■ Exercice écrit A:
Recopiez mot pour mot le passage du récit sur l'avarie du 707 qui commence à "Chaque membre d'équipage" et se termine à "signaux de feu.".
■ Exercice écrit B:
D'après le récit sur l'avarie du 707, quels moteurs de cet avion sont équipés de pompes hydrauliques ?
■ Exercice écrit C:
Prolongez le récit sur l'avarie du 707 à partir de sa dernière phrase.

■ Texte choisi:
En faisant ce qu'ils pouvaient, les moteurs numéros un et deux délivraient leur poussée maximum continue car, ne connaissant pas l'état exact de son avion, le Commandant essayait de perdre le moins d'altitude possible et avait demandé la check-list «feu moteur». Martin et le mécanicien navigant ont exécuté les encadrés pour le moteur n° 4 puis pour le n° 3, mais ils étaient perplexes devant la position des deux manettes de poussée droites qui ont tapé brutalement en butée sur l'avant du pylône. Ils tirèrent la manette coupe-feu n° 4 afin de couper l'arrivée du carburant, l'alimentation électrique et les prélèvements d'air du moteur extérieur, mais ne touchèrent pas à celle du moteur intérieur, voulant tirer avantage de la puissance qu'il pourrait éventuellement délivrer et conserver ainsi ses générations électriques et hydrauliques. (Seuls les moteurs intérieurs du 707 ont des pompes hydrauliques et la génératrice du moteur n° 3 délivre le courant de la BUS essentielle vers les instruments du panneau commandant).
Chaque membre d'équipage était entièrement occupé par ses propres tâches. Le Commandant fournissait un gros effort physique, luttant contre des commandes très lourdes afin de maintenir l'avion sur sa nouvelle route face à l'Ouest tout en essayant d'estimer leur situation. Le mécanicien essayait de comprendre quels étaient les systèmes perdus et quelles en étaient les conséquences. Terminant les «actions vitales», Martin regarda par sa fenêtre latérale pour détecter d'éventuels signaux de feu.
II n'oublierait jamais ce qu'il vit. Bien que dans les nuages, il était évident que, là où aurait dû se trouver le moteur extérieur et son pylône, il n'y avait rien d'autre qu'un trou béant dans le bord d'attaque. Surpris, Martin recula pour presser sa joue contre la vitre épaisse (sur un 707, du cockpit, il est quasiment impossible de vair les moteurs intérieurs) et put à peine entrevoir le trou déchiqueté laissé par le moteur n° 3. II hurla : «nous avons perdu les deux moteurs droits». Le mécanicien, Terry, répliqua, comme on le fait dans ces occasions : «Allez, Martin, ne fais pas l'imbécile avec ces blagues, les choses sont déjà suffisamment mal parties». Martin transmit rapidement un message Mayday, décrivant brièvement leur situation, demandant l'altitude minimale de sécurité (MSA) dans leur zone ainsi que des caps radar pour un atterrissage. L'ATC ne sembla pas se rendre compte de la gravité de leur situation et continua à leur demander leur position, position que Martin essayait d'obtenir de leur part. II détailla leurs problèmes structuraux et s'annonça «à la limite de la manoeuvrabilité» mais n'obtint aucune réponse utile.
II devenait extrêmement clair à Martin (...) que seule la meilleure combinaison de leurs compétences respectives plus une énorme chance pouvaient les sauver. Finalement, il convainquit les deux autres de leur situation désespérée et coupa l'arrivée du carburant du moteur n°3 (toujours sans pouvoir arrêter la sonnerie incendie) et poursuivit la lecture du reste de la check-list feu.

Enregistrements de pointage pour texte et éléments
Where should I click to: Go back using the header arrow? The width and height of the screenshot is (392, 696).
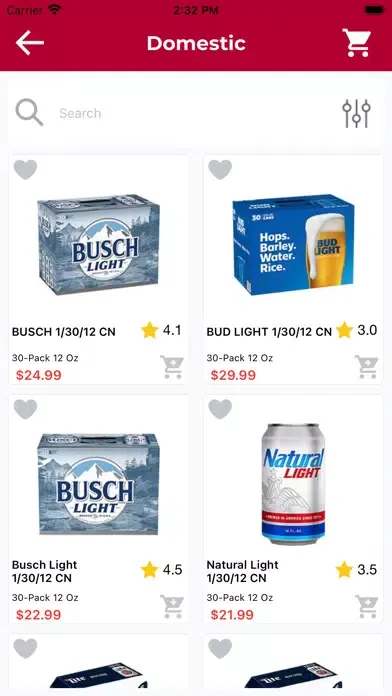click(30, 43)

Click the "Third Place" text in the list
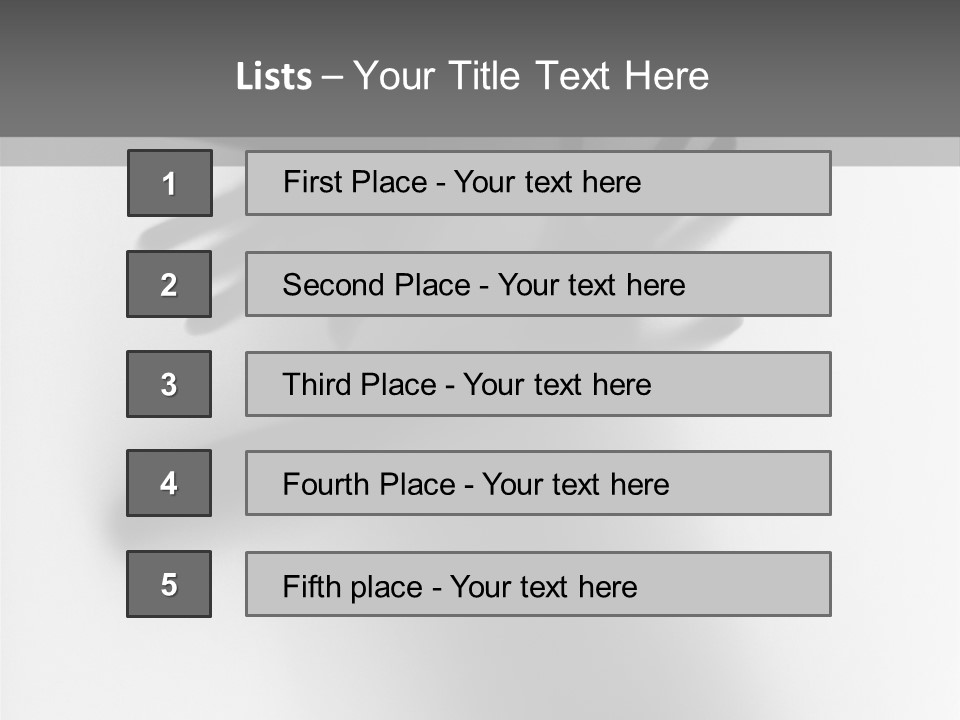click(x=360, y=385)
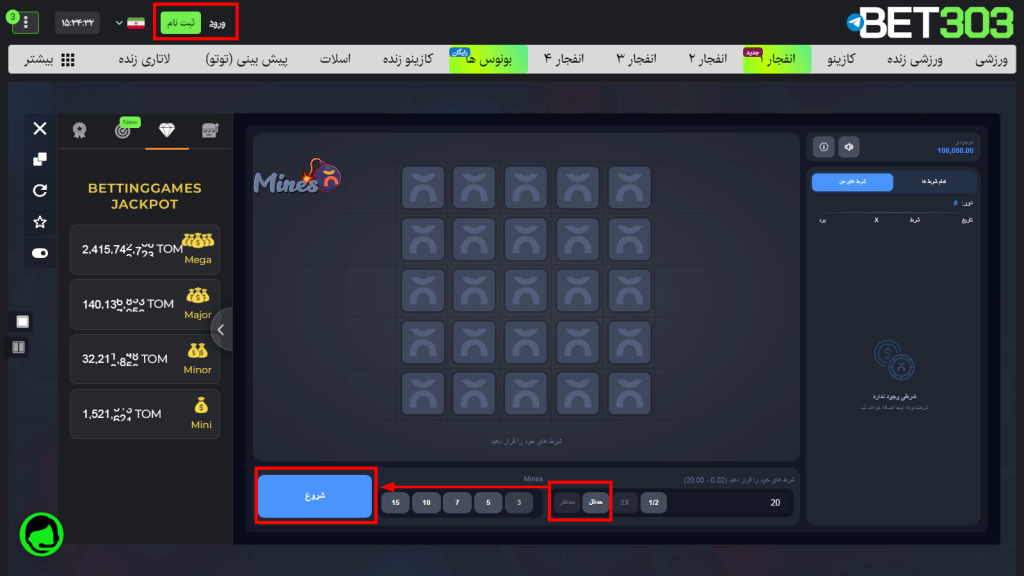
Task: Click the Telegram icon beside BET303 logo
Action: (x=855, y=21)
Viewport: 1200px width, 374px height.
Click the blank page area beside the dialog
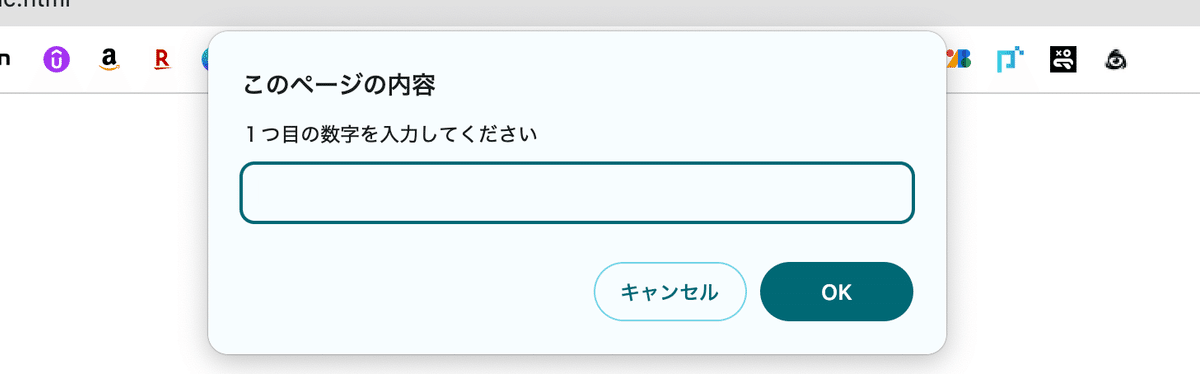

■ Résultat obtenu A:
Chaque membre d'équipage était entièrement occupé par ses propres tâches. Le Commandant fournissait un gros effort physique, luttant contre des commandes très lourdes afin de maintenir l'avion sur sa nouvelle route face à l'Ouest tout en essayant d'estimer leur situation. Le mécanicien essayait de comprendre quels étaient les systèmes perdus et quelles en étaient les conséquences. Terminant les «actions vitales», Martin regarda par sa fenêtre latérale pour détecter d'éventuels signaux de feu.

■ Résultat obtenu B:
Seuls les moteurs intérieurs du 707 ont des pompes hydrauliques.

■ Résultat obtenu C:
Et pendant ce temps, il répétait, sans cesse, ses messages Mayday, utilisant l'indicatif «Mayday 671 » car «il ne voulait pas mourir en essayant de faire la bonne phraséologie», mais il ne recevait que très peu d'aide ; il souffrit d'une série de changements de fréquences et de codes transpondeurs. Exaspéré par le manque de coopération de l'ATC et irrité par les interruptions constantes provenant du trafic radio en langue française des autres avions, il afficha finalement le code 7700 Ident et se concentra sur le calcul de leur position et de leur MSA.
Pendant toute cette activité, il lui apparut qu'entre un avion sévèrement endommagé, des vieux enregistreurs de vol et de conversations, un contrôle aérien qui ne comprend rien à rien, ils allaient probablement périr sans que personne n'en sache rien. II sortit donc son appareil et prit une photographie de l'aile droite endommagée.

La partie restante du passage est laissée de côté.